ASSIGNMENT: Go through the entries and copy each one exactly. Leave none out.

Stored items:
——

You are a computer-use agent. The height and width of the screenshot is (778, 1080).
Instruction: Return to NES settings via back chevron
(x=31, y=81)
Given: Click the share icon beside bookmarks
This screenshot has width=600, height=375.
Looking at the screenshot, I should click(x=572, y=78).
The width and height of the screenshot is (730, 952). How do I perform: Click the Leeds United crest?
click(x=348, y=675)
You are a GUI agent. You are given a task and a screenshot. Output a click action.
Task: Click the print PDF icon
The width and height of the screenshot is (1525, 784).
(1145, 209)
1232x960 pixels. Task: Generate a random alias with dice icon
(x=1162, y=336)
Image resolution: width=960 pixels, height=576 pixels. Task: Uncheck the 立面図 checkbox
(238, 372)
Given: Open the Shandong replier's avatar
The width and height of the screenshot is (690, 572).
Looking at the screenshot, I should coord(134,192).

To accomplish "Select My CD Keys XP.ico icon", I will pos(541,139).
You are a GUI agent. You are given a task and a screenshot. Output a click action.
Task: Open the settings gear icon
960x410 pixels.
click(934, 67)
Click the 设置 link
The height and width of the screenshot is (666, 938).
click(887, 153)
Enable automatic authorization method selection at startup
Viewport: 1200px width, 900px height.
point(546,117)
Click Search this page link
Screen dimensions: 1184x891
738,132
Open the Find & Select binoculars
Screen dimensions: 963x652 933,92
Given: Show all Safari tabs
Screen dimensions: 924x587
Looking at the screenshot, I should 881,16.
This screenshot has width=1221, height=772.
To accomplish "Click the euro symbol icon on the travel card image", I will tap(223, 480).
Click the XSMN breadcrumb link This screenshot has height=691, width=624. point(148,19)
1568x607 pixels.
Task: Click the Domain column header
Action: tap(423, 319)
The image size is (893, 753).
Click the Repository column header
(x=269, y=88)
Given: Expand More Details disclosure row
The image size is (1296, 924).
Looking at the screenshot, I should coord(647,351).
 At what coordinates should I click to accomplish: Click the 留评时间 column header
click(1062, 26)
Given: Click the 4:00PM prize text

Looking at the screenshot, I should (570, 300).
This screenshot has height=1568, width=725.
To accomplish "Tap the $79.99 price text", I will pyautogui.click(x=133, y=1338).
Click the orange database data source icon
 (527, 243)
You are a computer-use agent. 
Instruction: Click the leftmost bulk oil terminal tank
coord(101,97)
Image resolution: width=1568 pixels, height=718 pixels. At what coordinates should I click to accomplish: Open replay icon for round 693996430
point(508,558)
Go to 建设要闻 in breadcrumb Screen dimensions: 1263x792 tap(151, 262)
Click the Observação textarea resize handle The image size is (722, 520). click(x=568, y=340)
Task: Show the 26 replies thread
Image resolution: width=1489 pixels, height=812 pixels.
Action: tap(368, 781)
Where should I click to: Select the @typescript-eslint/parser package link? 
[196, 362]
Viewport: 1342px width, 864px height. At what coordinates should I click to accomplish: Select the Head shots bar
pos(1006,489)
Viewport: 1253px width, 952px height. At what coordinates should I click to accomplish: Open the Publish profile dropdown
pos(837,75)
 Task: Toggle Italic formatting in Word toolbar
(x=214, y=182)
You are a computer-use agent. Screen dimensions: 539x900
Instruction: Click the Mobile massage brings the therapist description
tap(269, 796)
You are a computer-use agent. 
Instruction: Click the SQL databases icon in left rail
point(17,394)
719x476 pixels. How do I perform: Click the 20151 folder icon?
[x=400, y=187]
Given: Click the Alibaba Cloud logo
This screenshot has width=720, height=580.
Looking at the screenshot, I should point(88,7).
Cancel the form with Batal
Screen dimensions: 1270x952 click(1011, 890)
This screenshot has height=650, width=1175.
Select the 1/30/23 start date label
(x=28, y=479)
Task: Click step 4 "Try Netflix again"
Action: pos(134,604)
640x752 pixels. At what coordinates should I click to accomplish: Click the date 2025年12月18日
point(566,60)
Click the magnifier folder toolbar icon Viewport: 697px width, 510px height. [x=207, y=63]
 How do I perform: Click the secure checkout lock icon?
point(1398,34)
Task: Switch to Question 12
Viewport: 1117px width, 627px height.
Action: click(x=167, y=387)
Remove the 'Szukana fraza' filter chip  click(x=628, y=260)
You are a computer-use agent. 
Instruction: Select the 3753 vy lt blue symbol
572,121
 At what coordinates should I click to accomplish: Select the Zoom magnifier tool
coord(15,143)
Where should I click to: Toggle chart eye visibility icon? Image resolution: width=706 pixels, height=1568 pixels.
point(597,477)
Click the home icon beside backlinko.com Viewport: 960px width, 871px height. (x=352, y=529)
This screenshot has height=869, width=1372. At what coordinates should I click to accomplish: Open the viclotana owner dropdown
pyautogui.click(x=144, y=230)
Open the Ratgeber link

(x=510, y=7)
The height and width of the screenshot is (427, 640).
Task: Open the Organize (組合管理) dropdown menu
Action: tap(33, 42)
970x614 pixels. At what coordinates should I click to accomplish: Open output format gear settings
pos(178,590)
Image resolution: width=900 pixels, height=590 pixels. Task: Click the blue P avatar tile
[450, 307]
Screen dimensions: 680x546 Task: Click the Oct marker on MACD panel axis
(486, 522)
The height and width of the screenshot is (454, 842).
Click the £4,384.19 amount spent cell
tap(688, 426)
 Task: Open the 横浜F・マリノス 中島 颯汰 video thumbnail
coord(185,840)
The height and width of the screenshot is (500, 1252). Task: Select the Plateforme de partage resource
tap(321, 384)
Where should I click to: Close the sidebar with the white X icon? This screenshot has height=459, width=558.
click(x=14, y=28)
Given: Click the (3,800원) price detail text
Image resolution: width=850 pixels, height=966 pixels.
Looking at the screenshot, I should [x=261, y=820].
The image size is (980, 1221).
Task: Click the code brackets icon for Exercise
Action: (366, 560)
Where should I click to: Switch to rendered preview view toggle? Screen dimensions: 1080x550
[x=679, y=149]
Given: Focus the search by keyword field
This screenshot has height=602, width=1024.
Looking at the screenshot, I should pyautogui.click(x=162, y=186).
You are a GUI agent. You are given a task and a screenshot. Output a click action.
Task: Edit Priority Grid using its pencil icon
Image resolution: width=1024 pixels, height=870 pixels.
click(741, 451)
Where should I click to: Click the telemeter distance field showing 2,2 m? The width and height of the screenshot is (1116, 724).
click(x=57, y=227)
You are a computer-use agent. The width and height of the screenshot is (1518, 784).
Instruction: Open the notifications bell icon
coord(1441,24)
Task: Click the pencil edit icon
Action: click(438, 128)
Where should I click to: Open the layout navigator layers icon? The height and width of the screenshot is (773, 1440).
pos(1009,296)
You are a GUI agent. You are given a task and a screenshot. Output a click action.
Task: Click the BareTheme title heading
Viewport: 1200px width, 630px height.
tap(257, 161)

——

SOLUTION FOR THIS EXERCISE:
You are a computer-use agent. The height and width of the screenshot is (778, 1080).
Instruction: Return to NES settings via back chevron
(x=31, y=81)
Given: Click the share icon beside bookmarks
This screenshot has width=600, height=375.
Looking at the screenshot, I should click(x=572, y=78).
The width and height of the screenshot is (730, 952). How do I perform: Click the Leeds United crest?
click(x=348, y=675)
You are a GUI agent. You are given a task and a screenshot. Output a click action.
Task: Click the print PDF icon
The width and height of the screenshot is (1525, 784).
(1145, 209)
1232x960 pixels. Task: Generate a random alias with dice icon
(x=1162, y=336)
Image resolution: width=960 pixels, height=576 pixels. Task: Uncheck the 立面図 checkbox
(238, 372)
Given: Open the Shandong replier's avatar
The width and height of the screenshot is (690, 572).
Looking at the screenshot, I should coord(134,192).

To accomplish "Select My CD Keys XP.ico icon", I will pos(541,139).
You are a GUI agent. You are given a task and a screenshot. Output a click action.
Task: Open the settings gear icon
960x410 pixels.
click(934, 67)
Click the 设置 link
The height and width of the screenshot is (666, 938).
click(887, 153)
Enable automatic authorization method selection at startup
Viewport: 1200px width, 900px height.
point(546,117)
Click Search this page link
Screen dimensions: 1184x891
738,132
Open the Find & Select binoculars
Screen dimensions: 963x652 933,92
Given: Show all Safari tabs
Screen dimensions: 924x587
Looking at the screenshot, I should 881,16.
This screenshot has width=1221, height=772.
To accomplish "Click the euro symbol icon on the travel card image", I will tap(223, 480).
Click the XSMN breadcrumb link This screenshot has height=691, width=624. point(148,19)
1568x607 pixels.
Task: Click the Domain column header
Action: tap(423, 319)
The image size is (893, 753).
Click the Repository column header
(x=269, y=88)
Given: Expand More Details disclosure row
The image size is (1296, 924).
Looking at the screenshot, I should coord(647,351).
 At what coordinates should I click to accomplish: Click the 留评时间 column header
click(1062, 26)
Given: Click the 4:00PM prize text

Looking at the screenshot, I should (570, 300).
This screenshot has height=1568, width=725.
To accomplish "Tap the $79.99 price text", I will pyautogui.click(x=133, y=1338).
Click the orange database data source icon
 (527, 243)
You are a computer-use agent. 
Instruction: Click the leftmost bulk oil terminal tank
coord(101,97)
Image resolution: width=1568 pixels, height=718 pixels. At what coordinates should I click to accomplish: Open replay icon for round 693996430
point(508,558)
Go to 建设要闻 in breadcrumb Screen dimensions: 1263x792 tap(151, 262)
Click the Observação textarea resize handle The image size is (722, 520). click(x=568, y=340)
Task: Show the 26 replies thread
Image resolution: width=1489 pixels, height=812 pixels.
Action: tap(368, 781)
Where should I click to: Select the @typescript-eslint/parser package link? 
[196, 362]
Viewport: 1342px width, 864px height. At what coordinates should I click to accomplish: Select the Head shots bar
pos(1006,489)
Viewport: 1253px width, 952px height. At what coordinates should I click to accomplish: Open the Publish profile dropdown
pos(837,75)
 Task: Toggle Italic formatting in Word toolbar
(x=214, y=182)
You are a computer-use agent. Screen dimensions: 539x900
Instruction: Click the Mobile massage brings the therapist description
tap(269, 796)
You are a computer-use agent. 
Instruction: Click the SQL databases icon in left rail
point(17,394)
719x476 pixels. How do I perform: Click the 20151 folder icon?
[x=400, y=187]
Given: Click the Alibaba Cloud logo
This screenshot has width=720, height=580.
Looking at the screenshot, I should point(88,7).
Cancel the form with Batal
Screen dimensions: 1270x952 click(1011, 890)
This screenshot has height=650, width=1175.
Select the 1/30/23 start date label
(x=28, y=479)
Task: Click step 4 "Try Netflix again"
Action: pos(134,604)
640x752 pixels. At what coordinates should I click to accomplish: Click the date 2025年12月18日
point(566,60)
Click the magnifier folder toolbar icon Viewport: 697px width, 510px height. [x=207, y=63]
 How do I perform: Click the secure checkout lock icon?
point(1398,34)
Task: Switch to Question 12
Viewport: 1117px width, 627px height.
Action: click(x=167, y=387)
Remove the 'Szukana fraza' filter chip  click(x=628, y=260)
You are a computer-use agent. 
Instruction: Select the 3753 vy lt blue symbol
572,121
 At what coordinates should I click to accomplish: Select the Zoom magnifier tool
coord(15,143)
Where should I click to: Toggle chart eye visibility icon? Image resolution: width=706 pixels, height=1568 pixels.
point(597,477)
Click the home icon beside backlinko.com Viewport: 960px width, 871px height. (x=352, y=529)
This screenshot has height=869, width=1372. At what coordinates should I click to accomplish: Open the viclotana owner dropdown
pyautogui.click(x=144, y=230)
Open the Ratgeber link

(x=510, y=7)
The height and width of the screenshot is (427, 640).
Task: Open the Organize (組合管理) dropdown menu
Action: tap(33, 42)
970x614 pixels. At what coordinates should I click to accomplish: Open output format gear settings
pos(178,590)
Image resolution: width=900 pixels, height=590 pixels. Task: Click the blue P avatar tile
[450, 307]
Screen dimensions: 680x546 Task: Click the Oct marker on MACD panel axis
(486, 522)
The height and width of the screenshot is (454, 842).
Click the £4,384.19 amount spent cell
tap(688, 426)
 Task: Open the 横浜F・マリノス 中島 颯汰 video thumbnail
coord(185,840)
The height and width of the screenshot is (500, 1252). Task: Select the Plateforme de partage resource
tap(321, 384)
Where should I click to: Close the sidebar with the white X icon? This screenshot has height=459, width=558.
click(x=14, y=28)
Given: Click the (3,800원) price detail text
Image resolution: width=850 pixels, height=966 pixels.
Looking at the screenshot, I should [x=261, y=820].
The image size is (980, 1221).
Task: Click the code brackets icon for Exercise
Action: (366, 560)
Where should I click to: Switch to rendered preview view toggle? Screen dimensions: 1080x550
[x=679, y=149]
Given: Focus the search by keyword field
This screenshot has height=602, width=1024.
Looking at the screenshot, I should pyautogui.click(x=162, y=186).
You are a GUI agent. You are given a task and a screenshot. Output a click action.
Task: Edit Priority Grid using its pencil icon
Image resolution: width=1024 pixels, height=870 pixels.
click(741, 451)
Where should I click to: Click the telemeter distance field showing 2,2 m? The width and height of the screenshot is (1116, 724).
click(x=57, y=227)
You are a computer-use agent. The width and height of the screenshot is (1518, 784).
Instruction: Open the notifications bell icon
coord(1441,24)
Task: Click the pencil edit icon
Action: click(438, 128)
Where should I click to: Open the layout navigator layers icon? The height and width of the screenshot is (773, 1440).
pos(1009,296)
You are a GUI agent. You are given a task and a screenshot. Output a click action.
Task: Click the BareTheme title heading
Viewport: 1200px width, 630px height.
tap(257, 161)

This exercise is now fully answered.